From the boom year of 2005, when 3.7 million people flew from Bradley Airport, passenger traffic fell to 2.8 million in 2011. Two airlines left the airport and many of the remaining carriers cut service.
Creating a plan to develop idle buildings and vacant land in the communities that surround the 2,400-acre airport was a priority for Dannel Malloy, who became governor in 2011.
Bradley Airport could also serve as a blueprint for Sarasota-Bradenton International Airport, which is reeling from the August loss of AirTran Airways, its second-biggest carrier and the airline that pressured legacy carriers like Delta and US Air to keep a lid on fares and expand routes.
Bradley Airport is similar to Sarasota-Bradenton in that it is wedged between two cities with larger airports — New York and Boston. Sarasota-Bradenton, by comparison, is wedged between Tampa International and Fort Myers’ burgeoning airport.
As a result, developing land around the terminal at the 1,100-acre Sarasota-Bradenton airport could be a boon to the airport and to the surrounding area.

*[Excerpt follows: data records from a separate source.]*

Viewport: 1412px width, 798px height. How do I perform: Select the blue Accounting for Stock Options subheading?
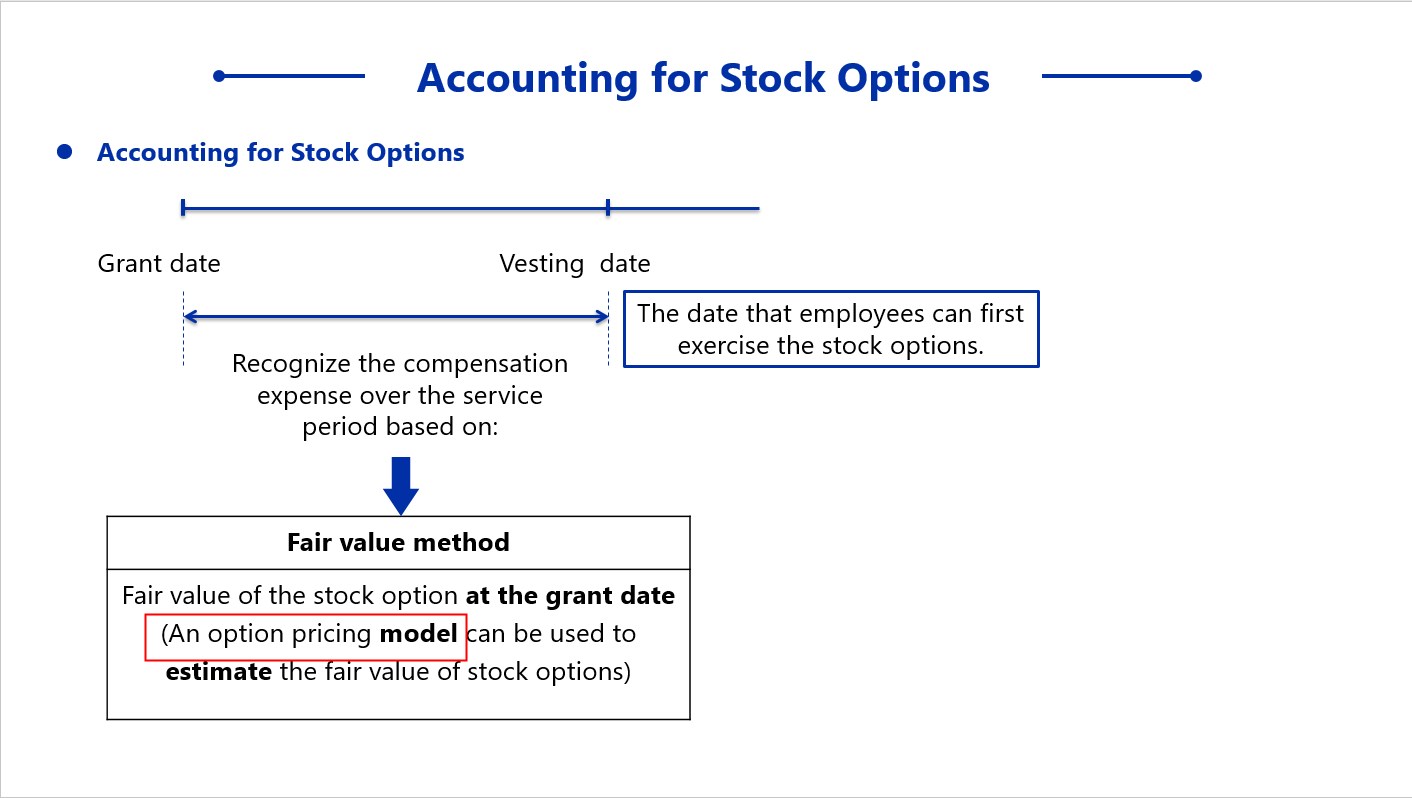tap(280, 153)
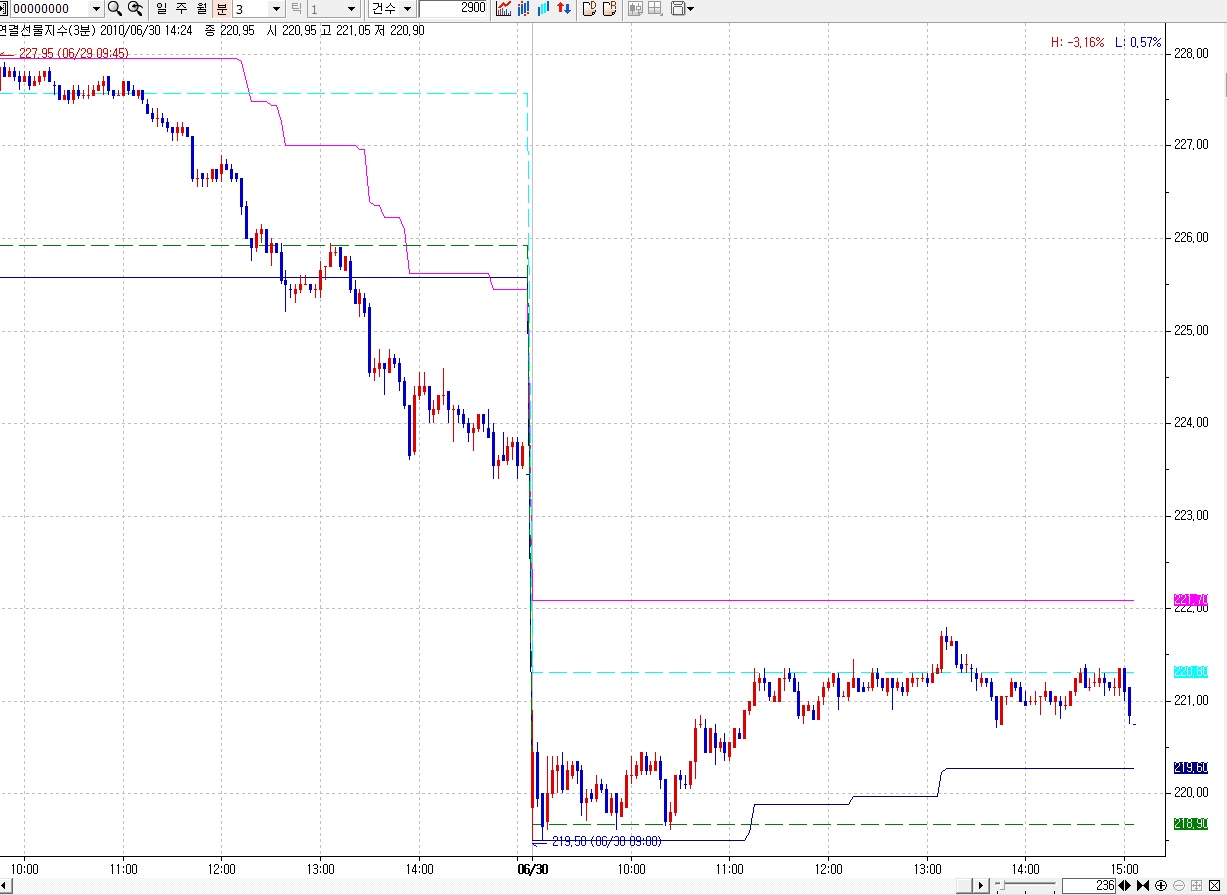Expand the minute interval dropdown showing 3
The width and height of the screenshot is (1227, 895).
[x=276, y=9]
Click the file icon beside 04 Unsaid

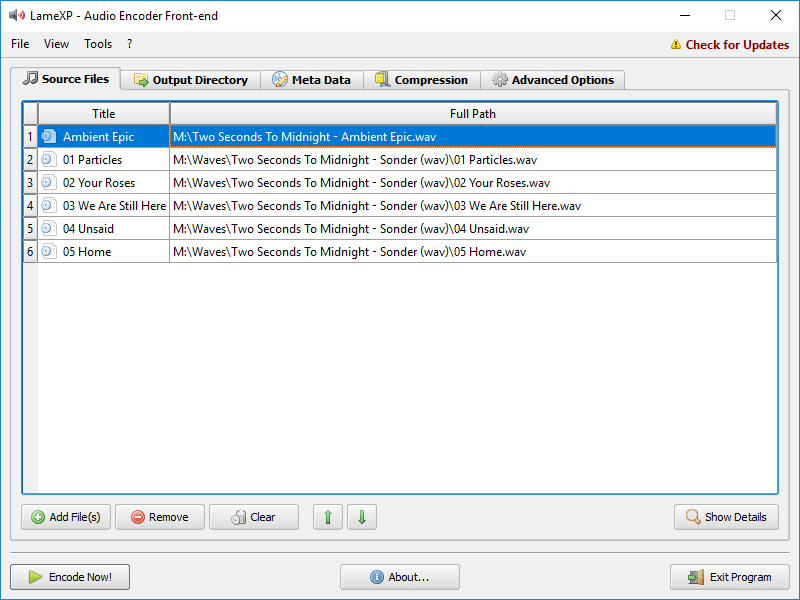click(48, 228)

In some respects, that has already begun. A Holiday Inn Express was developed at the entrance to the airport, and airport chief executive Fredrick “Rick” Piccolo has said he is open to other, similar ventures.
A zone like the one created in Connecticut last year is hardly a new idea. Communities nationwide have begun programs to encourage development around airports, taking a cue from booming airports like Amsterdam’s Schiphol and Washington Dulles, in Virginia.

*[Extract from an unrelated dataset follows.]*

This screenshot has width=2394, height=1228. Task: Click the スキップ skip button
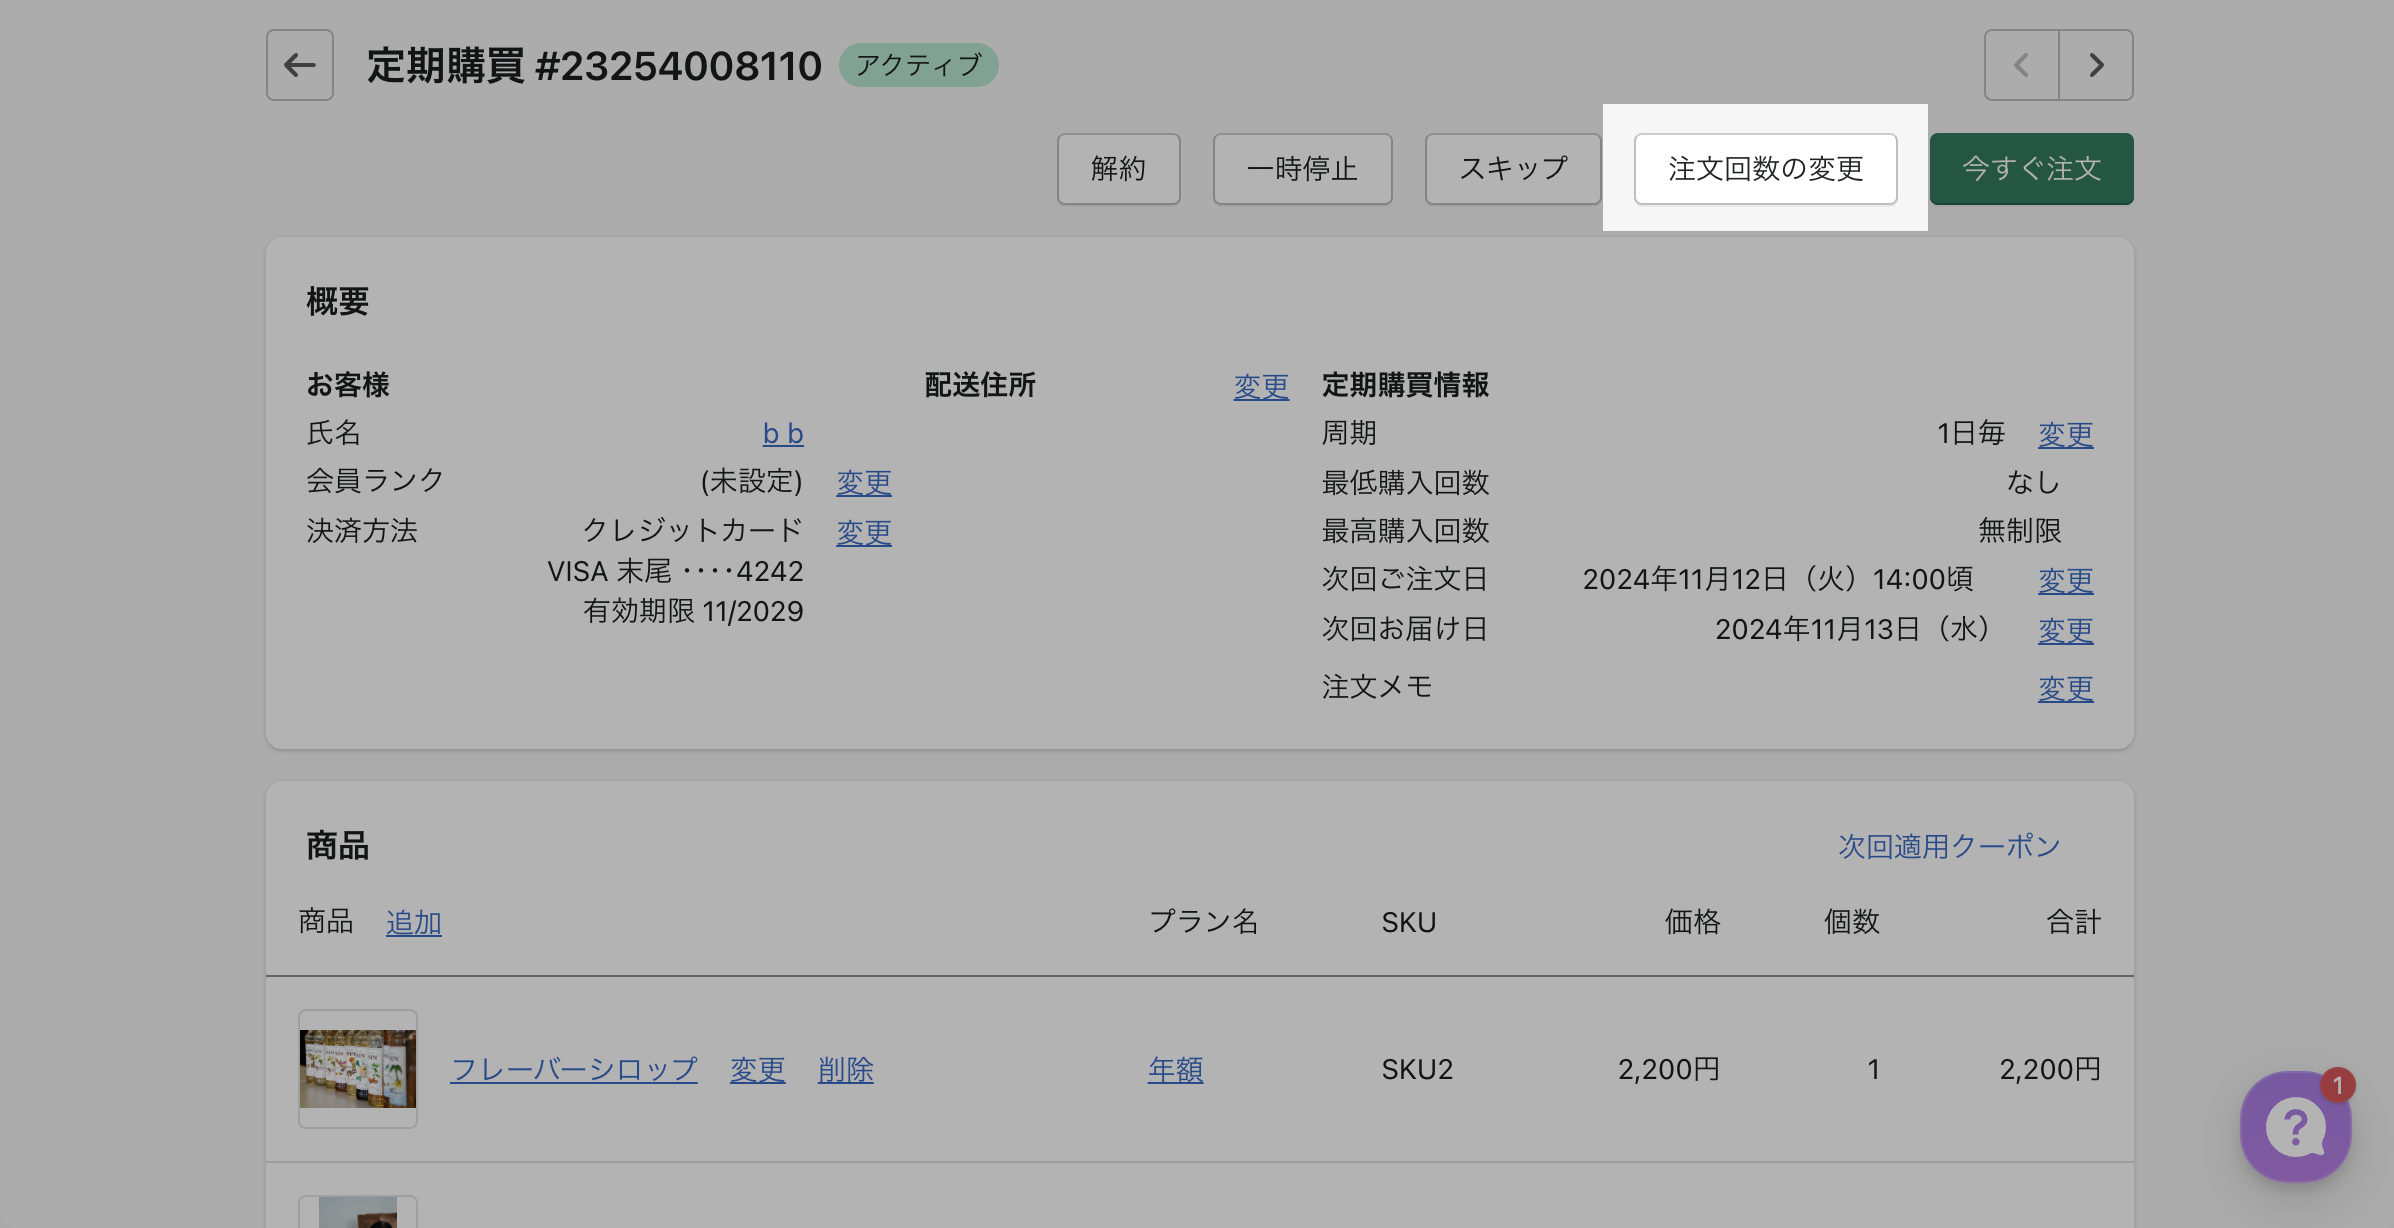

“Leaders recognize the airport and its built-up areas are primary business assets to compete in the 21st century,” said John D. Kasarda, a co-author of “Aerotropolis: The Way We’ll Live Next,” a book about the urbanization of airports.
Economic-development zones also are an idea that have been around for a while.

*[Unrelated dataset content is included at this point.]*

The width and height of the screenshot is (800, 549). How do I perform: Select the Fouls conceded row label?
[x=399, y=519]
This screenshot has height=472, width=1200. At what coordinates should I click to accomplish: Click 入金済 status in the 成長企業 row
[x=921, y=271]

In Southwest Florida, there are special zones to encourage development in North Sarasota, around the struggling Newtown area, and at 5,000 acres surrounding the Port of Manatee, for instance.
Attracting business with incentives and relying on airports to be development anchors poses risks, too.
Pittsburgh relied too heavily on US Airways, and when it removed its hub in 2004 and reduced service further in 2008, flights dwindled to 150 from 600 a day.
Today, much of the land that was part of Pittsburgh International’s long-term economic plan remains unused.
“There are parallels between Bradley and Pittsburgh,” said Greg Lindsay, who wrote “Aerotropolis” with Kasarda.
Both airport communities, for instance, were onetime commercial linchpins and are now “worried about drifting into obscurity as service is cut back,” Lindsay said.
These days, Bradley is served by seven airlines, though it is campaigning for new flights. The state is considering offering a reduction in landing fees and other fees to airlines willing to bring transcontinental and international service to the airport. Sarasota-Bradenton, by comparison, regularly makes such concessions to airlines to lure them.
“We are targeting specific routes to make it more lucrative for a carrier to offer service at Bradley,” said Kevin A. Dillon, the airport’s executive director. “We’re trying to get business that will generate travel and also generate employment in the area.”